Meckel's Diverticulum Hemorrhage
This condition presents as painless, large-volume bloody stool and may be complicated by intussusception.
Henoch-Schönlein Purpura
Characterized by paroxysmal abdominal pain, vomiting, and bloody stool, this condition may also present with bowel wall edema, hemorrhage, and thickening. Abdominal masses may be palpable in some cases, typically in the lower quadrants. However, most patients exhibit hallmark symptoms such as purpuric skin rashes, joint swelling and pain, and, in some cases, proteinuria or hematuria. The associated intestinal functional disturbance and bowel wall swelling may lead to secondary intussusception.
Treatment
Acute intussusception is a life-threatening emergency that requires immediate reduction upon diagnosis. For cases of recurrent intussusception with suspected organic lesions, timely identification of the underlying cause is crucial for appropriate treatment.
Non-Surgical Treatment
Indications for Enema Reduction: Intussusception occurring within 48 hours, with a stable general condition, no abdominal distension, and no significant dehydration or electrolyte imbalance.
Contraindications:
- Intussusception lasting more than 48 hours, with poor general condition, including dehydration, lethargy, high fever, or shock (especially in infants under three months of age).

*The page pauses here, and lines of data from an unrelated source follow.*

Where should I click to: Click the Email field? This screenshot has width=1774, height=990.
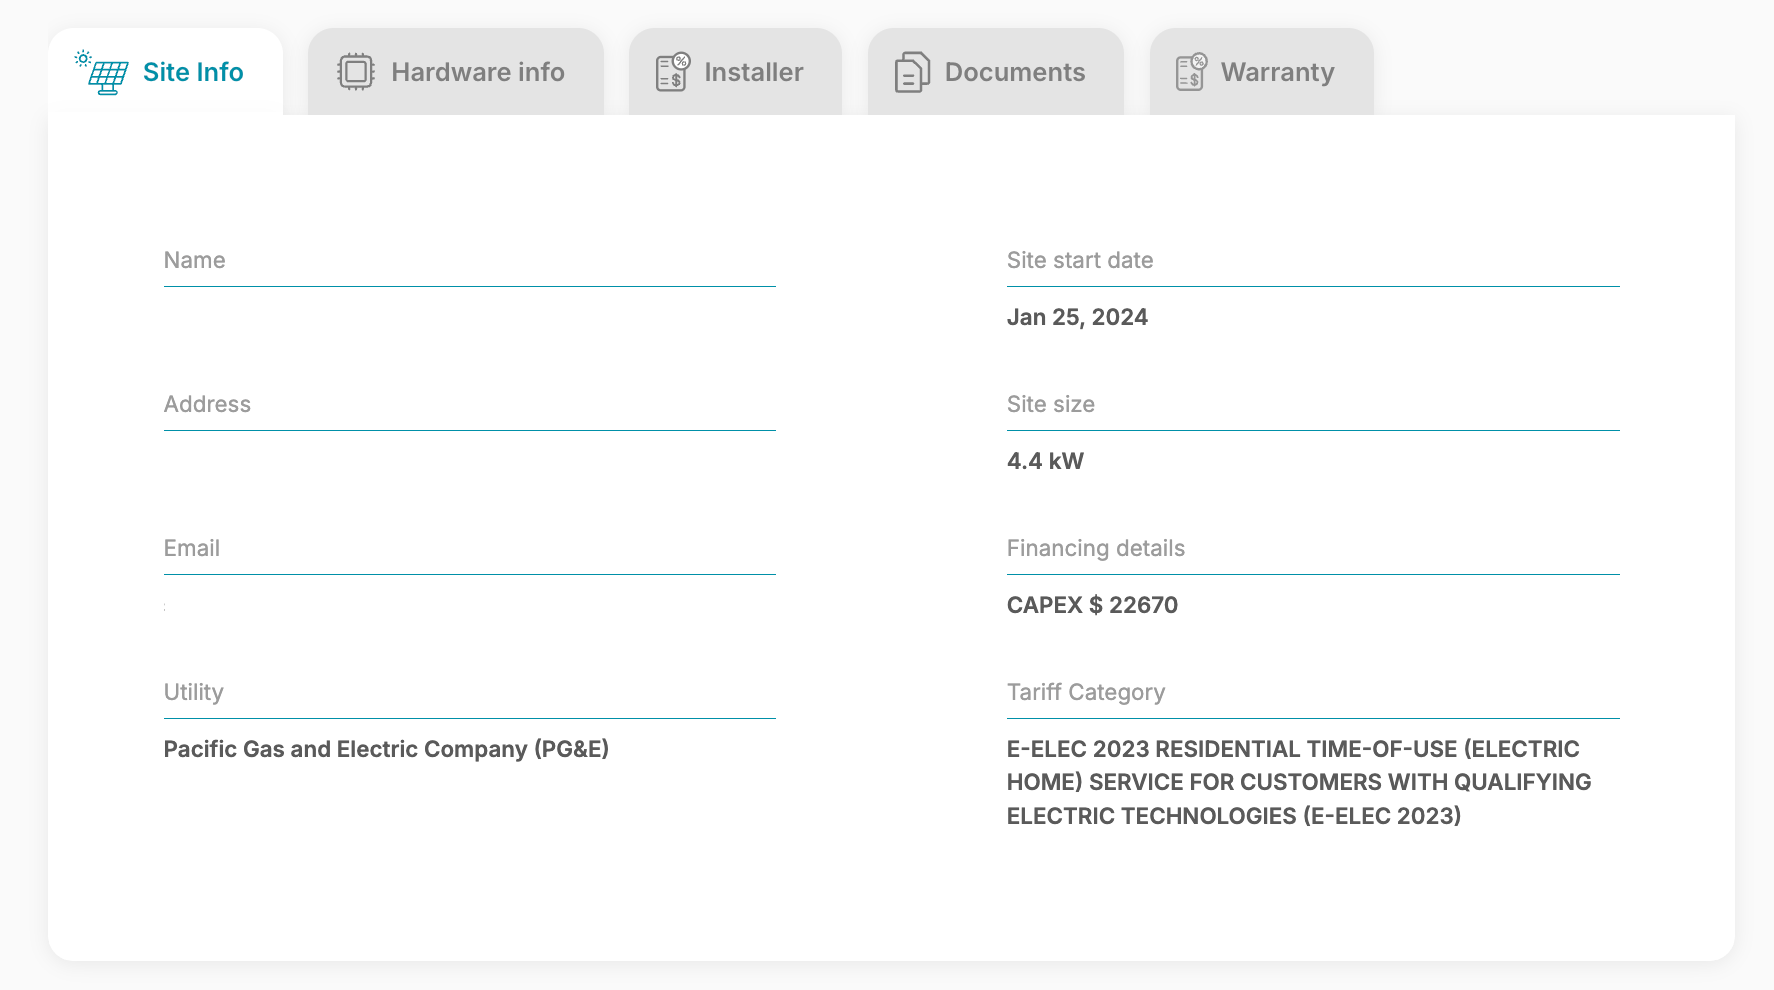click(x=470, y=577)
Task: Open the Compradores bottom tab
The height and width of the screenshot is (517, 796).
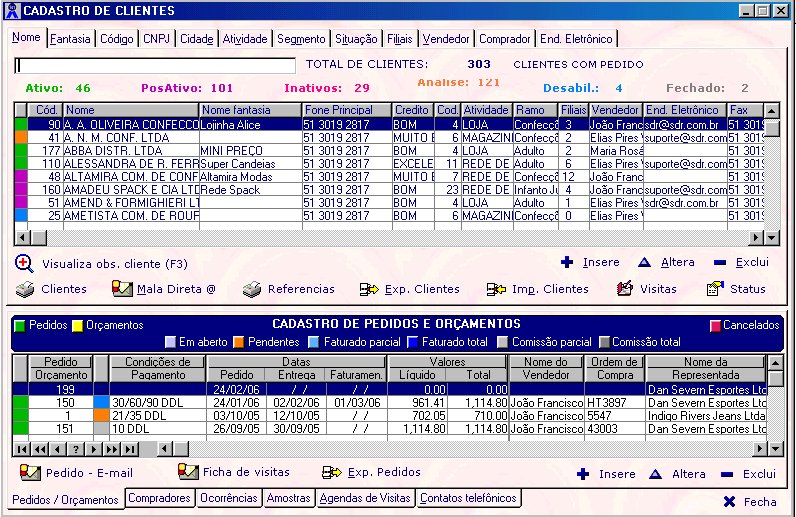Action: [159, 498]
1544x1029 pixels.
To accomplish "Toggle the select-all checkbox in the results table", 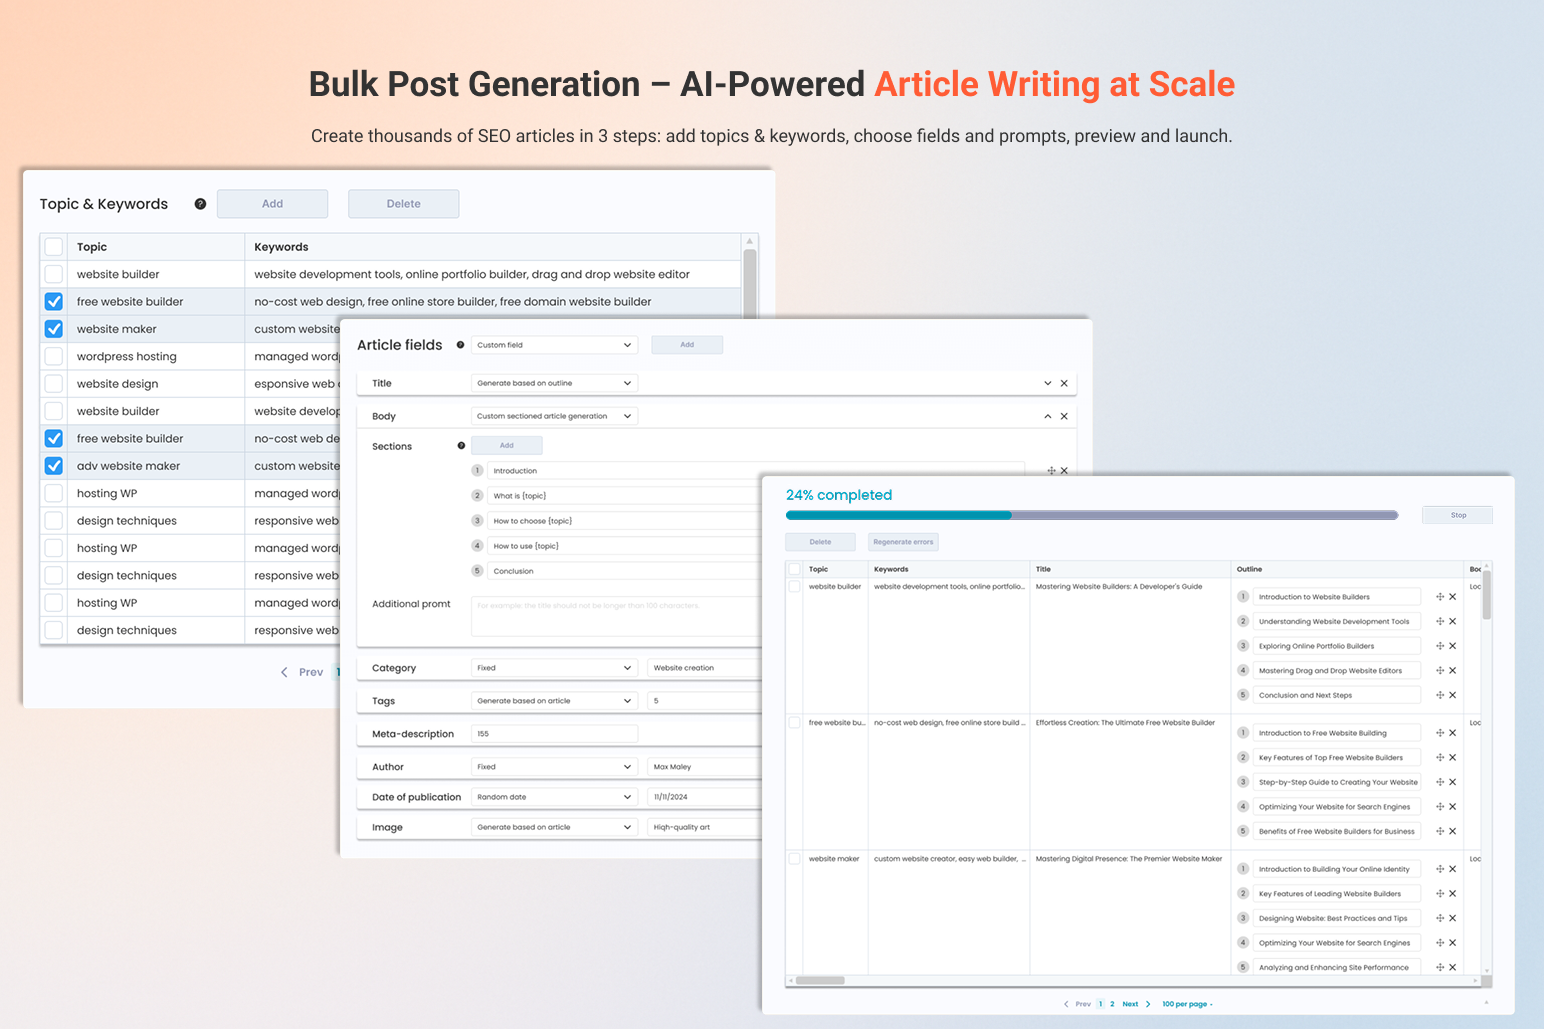I will coord(793,568).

- Severe abdominal distension with signs of peritoneal irritation and multiple air-fluid levels visible on X-ray.
- Intussusception reaching the splenic flexure, with a firm, high-tension mass.
- Small bowel-type intussusception.
Methods:
- Ultrasound-guided hydrostatic enema.
- Air enema.
- Barium enema reduction.
Indicators of Successful Enema Reduction:
- Expulsion of foul-smelling mucus, bloody stool, and yellowish fecal water following removal of the rectal catheter.
- The child falls asleep quickly, stops crying, and no longer vomits.
- The abdomen becomes soft, and the previously palpable mass is no longer detectable.
- Oral administration of 0.5–1 g of activated charcoal after enema reduction, followed by its passage in stool within 6–8 hours, confirms successful reduction.
Surgical Treatment
Surgery is required for intussusception lasting more than 48–72 hours, cases with severe symptoms or complications such as bowel necrosis or perforation, and small bowel-type intussusception. Depending on the child’s overall condition and the pathological changes in the affected bowel, procedures may include manual reduction, bowel resection with anastomosis, or bowel stoma formation. Recurrence of intussusception occurs in 5–8% of cases, with higher rates in those treated with enema reduction compared to surgical reduction.